As 21CWI’s Nathan Wineinger said above, #RedWednesday is the first step. But there are many more steps you can take! If you don’t participate because you think wearing red or shining red lights is nothing, you are wrong. Doing nothing is nothing. Being a part of #RedWednesday is making a commitment to give the persecuted not just your compassion, but your citizenship. 21CWI’s Distinguished Senior Fellow, Congressman Frank R. Wolf (retired) taught many of us long ago that “there are more churches and synagogues than chambers of commerce in the United States” and that “politics is downstream from culture, and culture is downstream from the faith community.” In other words, people of faith can and should affect and influence popular culture (instead of the other way around!), and in turn, that culture will affect the political system. People of faith should (and could) have a lot more to say about how U.S. foreign policy affects the persecuted.

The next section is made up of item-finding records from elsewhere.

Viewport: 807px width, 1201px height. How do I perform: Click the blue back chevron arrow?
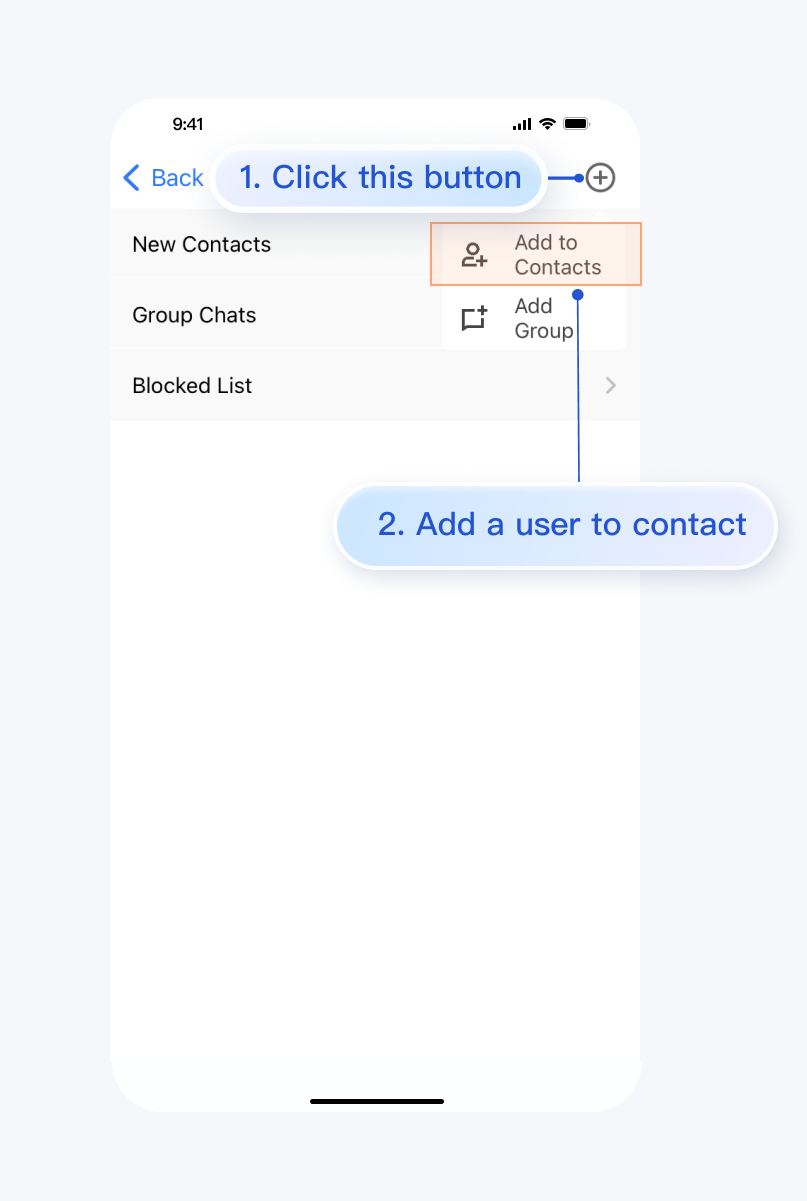[x=131, y=178]
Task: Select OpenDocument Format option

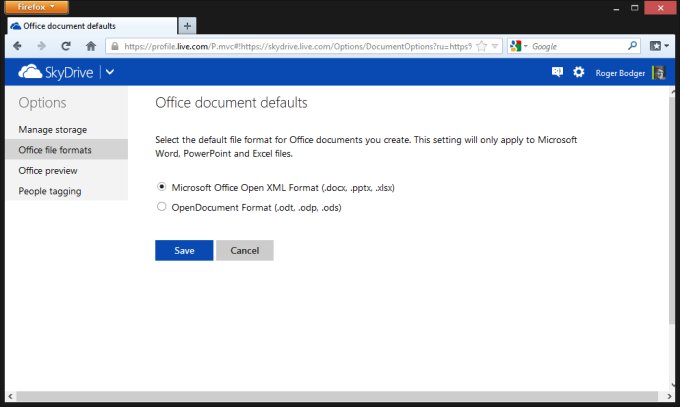Action: pos(162,207)
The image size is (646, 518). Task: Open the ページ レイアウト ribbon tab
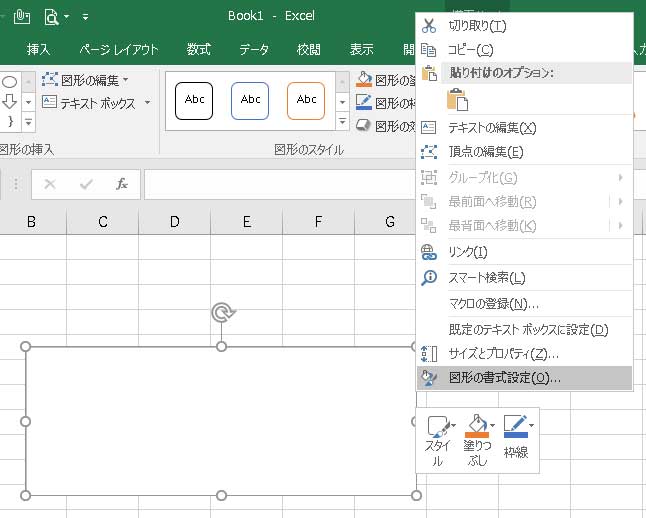(x=119, y=49)
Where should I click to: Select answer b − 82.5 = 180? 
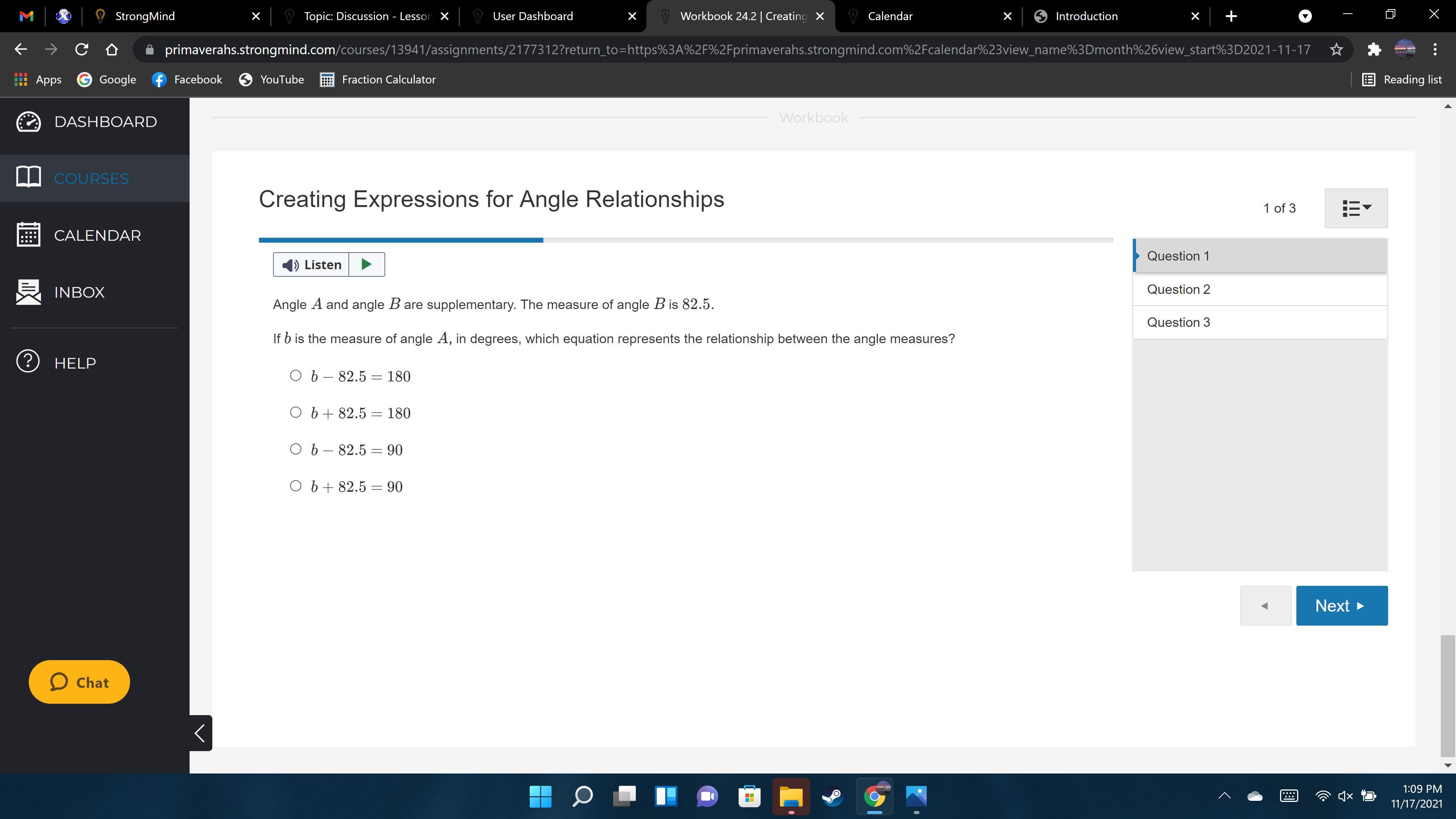coord(296,376)
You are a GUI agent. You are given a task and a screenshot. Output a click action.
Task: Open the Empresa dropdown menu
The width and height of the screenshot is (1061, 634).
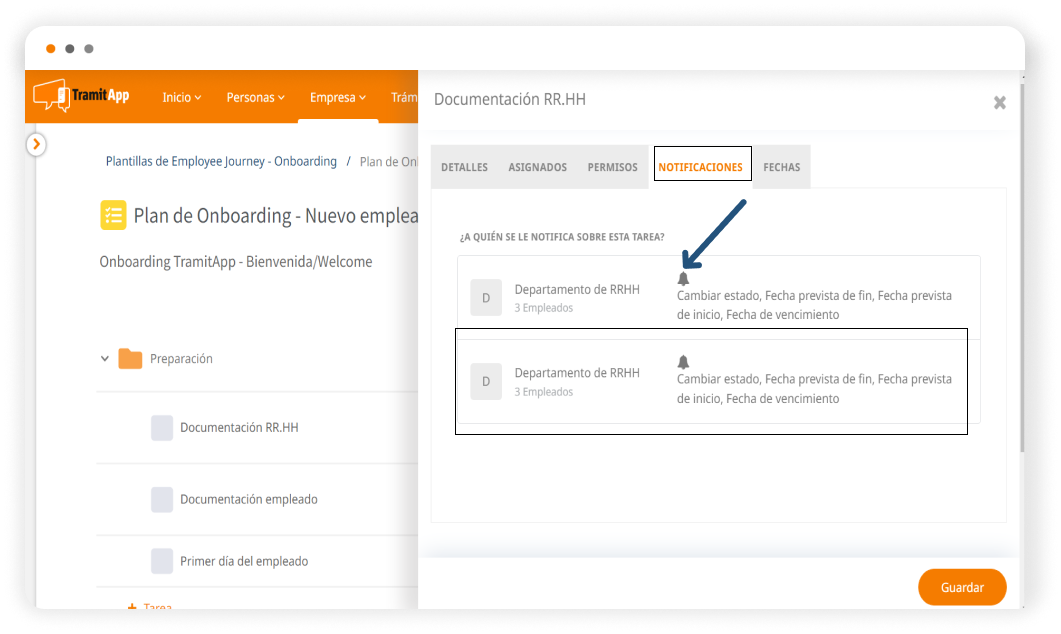(337, 98)
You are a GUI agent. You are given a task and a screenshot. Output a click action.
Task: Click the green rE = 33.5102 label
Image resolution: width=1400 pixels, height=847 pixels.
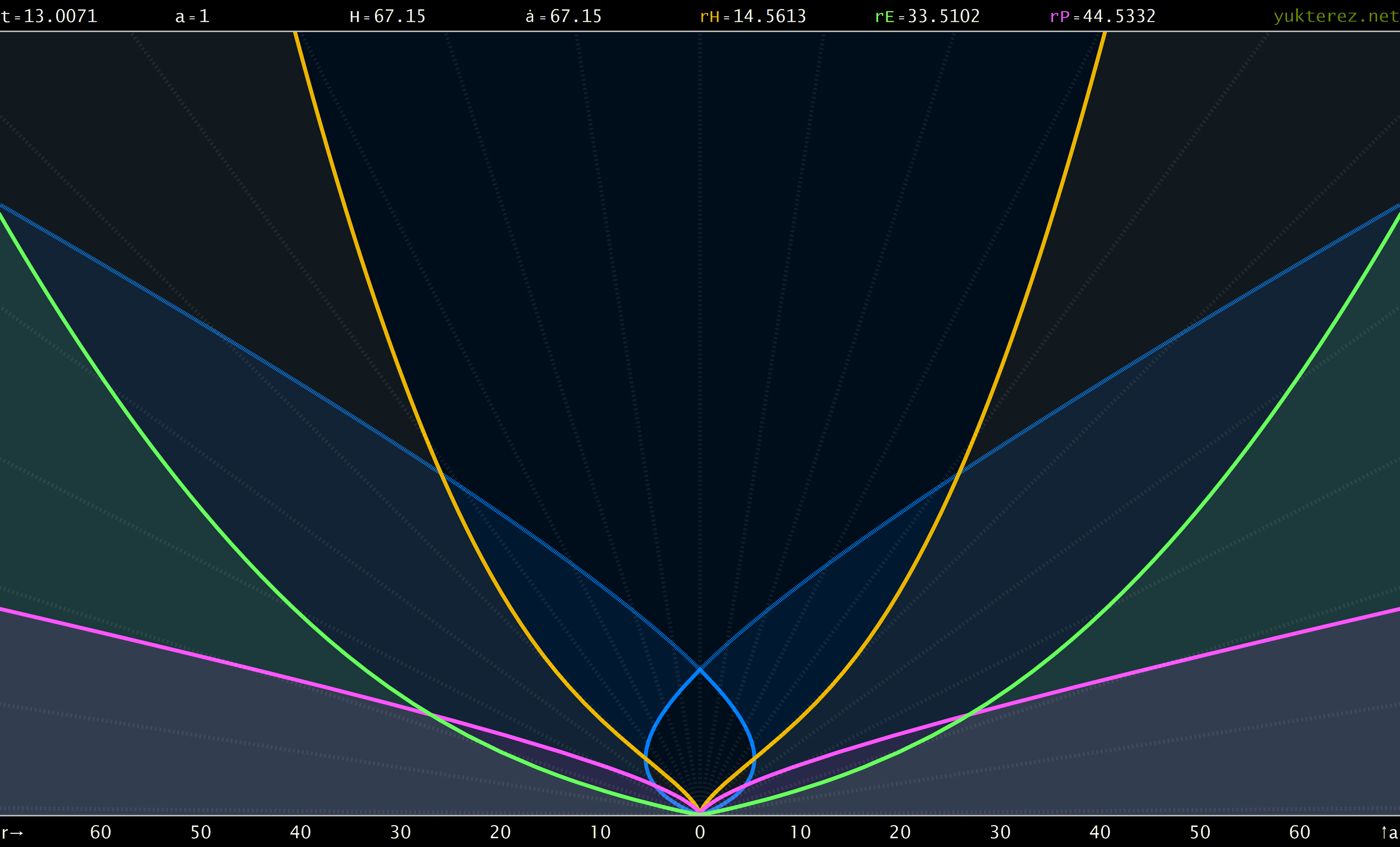click(x=927, y=16)
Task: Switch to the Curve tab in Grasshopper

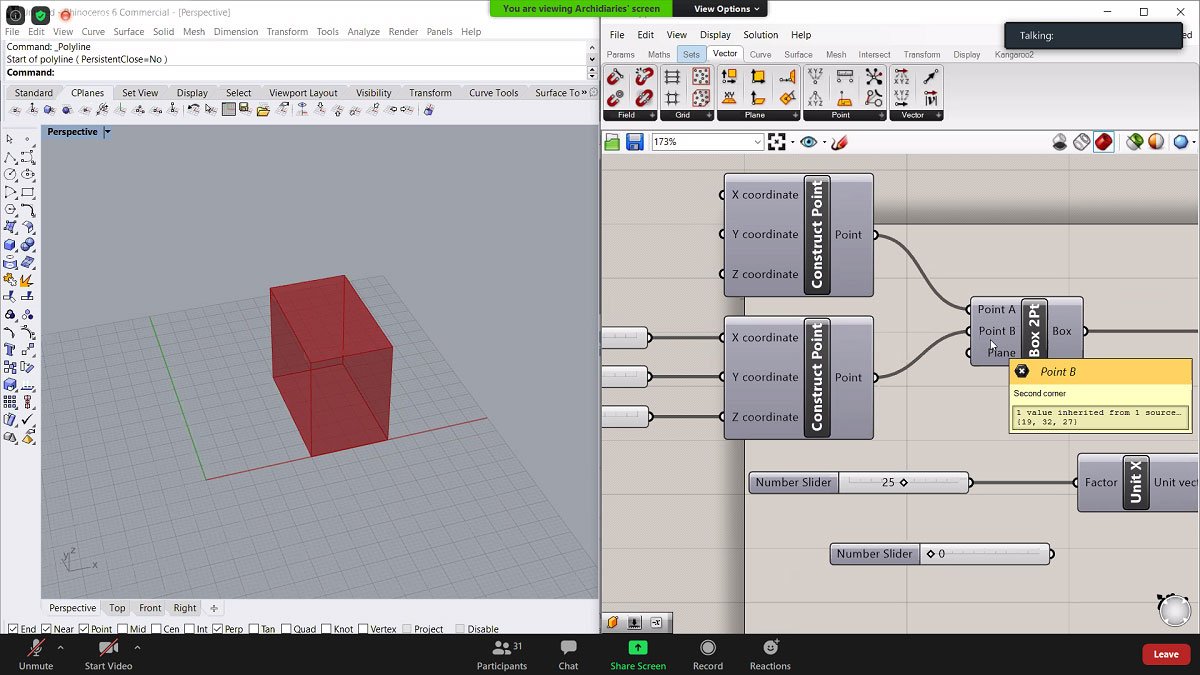Action: pos(760,54)
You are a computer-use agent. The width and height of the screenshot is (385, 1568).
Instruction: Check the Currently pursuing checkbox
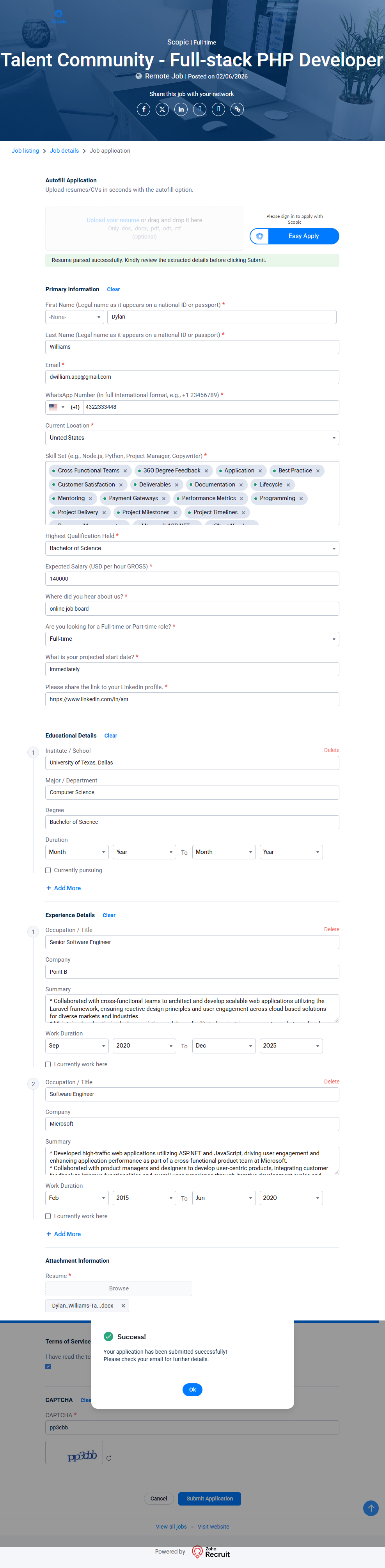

And people of faith have a spiritual/Biblical mandate to defend the persecuted. In Judaism there is the beautiful concept of tikkun olam “repairing the world” and/or “establishing G-d’s sovereignty over the earth.” Christianity speaks similarly about bringing to the earth the justice, peace, freedom, and righteousness of G-d’s Kingdom. G-d’s sovereignty is a place where truth, justice, peace, and righteousness reign. In our flawed humanity we may only be able to do a small repair job, or bring a very faint shadow of His Kingdom, but we can stand against evil and call it evil!
Well, it’s just a few hours until #RedWednesday begins. . . what will you do to show your solidarity with the persecuted?